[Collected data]
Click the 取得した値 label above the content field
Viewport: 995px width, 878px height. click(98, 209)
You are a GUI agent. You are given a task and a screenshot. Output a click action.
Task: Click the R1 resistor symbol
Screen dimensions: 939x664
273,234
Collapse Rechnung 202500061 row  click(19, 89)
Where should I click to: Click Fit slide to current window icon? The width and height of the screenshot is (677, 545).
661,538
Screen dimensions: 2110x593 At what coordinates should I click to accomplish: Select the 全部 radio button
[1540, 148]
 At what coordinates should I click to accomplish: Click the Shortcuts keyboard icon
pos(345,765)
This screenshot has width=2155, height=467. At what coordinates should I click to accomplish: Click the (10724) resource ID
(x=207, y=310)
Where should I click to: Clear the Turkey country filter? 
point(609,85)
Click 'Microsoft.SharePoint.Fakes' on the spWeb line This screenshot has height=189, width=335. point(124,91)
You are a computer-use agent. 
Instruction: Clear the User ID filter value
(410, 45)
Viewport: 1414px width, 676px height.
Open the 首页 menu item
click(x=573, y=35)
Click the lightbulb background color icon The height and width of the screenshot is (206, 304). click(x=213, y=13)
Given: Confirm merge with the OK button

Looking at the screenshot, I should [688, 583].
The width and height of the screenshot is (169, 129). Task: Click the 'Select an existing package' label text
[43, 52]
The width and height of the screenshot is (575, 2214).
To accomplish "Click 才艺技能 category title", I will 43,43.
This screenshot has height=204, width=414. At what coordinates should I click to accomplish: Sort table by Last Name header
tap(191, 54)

## Work order
Output the data above exactly, please, line for line.

## Answer below
Click the 取得した値 label above the content field
Viewport: 995px width, 878px height. click(98, 209)
You are a GUI agent. You are given a task and a screenshot. Output a click action.
Task: Click the R1 resistor symbol
Screen dimensions: 939x664
273,234
Collapse Rechnung 202500061 row  click(19, 89)
Where should I click to: Click Fit slide to current window icon? The width and height of the screenshot is (677, 545).
661,538
Screen dimensions: 2110x593 At what coordinates should I click to accomplish: Select the 全部 radio button
[1540, 148]
 At what coordinates should I click to accomplish: Click the Shortcuts keyboard icon
pos(345,765)
This screenshot has width=2155, height=467. At what coordinates should I click to accomplish: Click the (10724) resource ID
(x=207, y=310)
Where should I click to: Clear the Turkey country filter? 
point(609,85)
Click 'Microsoft.SharePoint.Fakes' on the spWeb line This screenshot has height=189, width=335. point(124,91)
You are a computer-use agent. 
Instruction: Clear the User ID filter value
(410, 45)
Viewport: 1414px width, 676px height.
Open the 首页 menu item
click(x=573, y=35)
Click the lightbulb background color icon The height and width of the screenshot is (206, 304). click(x=213, y=13)
Given: Confirm merge with the OK button

Looking at the screenshot, I should [688, 583].
The width and height of the screenshot is (169, 129). Task: Click the 'Select an existing package' label text
[43, 52]
The width and height of the screenshot is (575, 2214).
To accomplish "Click 才艺技能 category title", I will 43,43.
This screenshot has height=204, width=414. At what coordinates should I click to accomplish: Sort table by Last Name header
tap(191, 54)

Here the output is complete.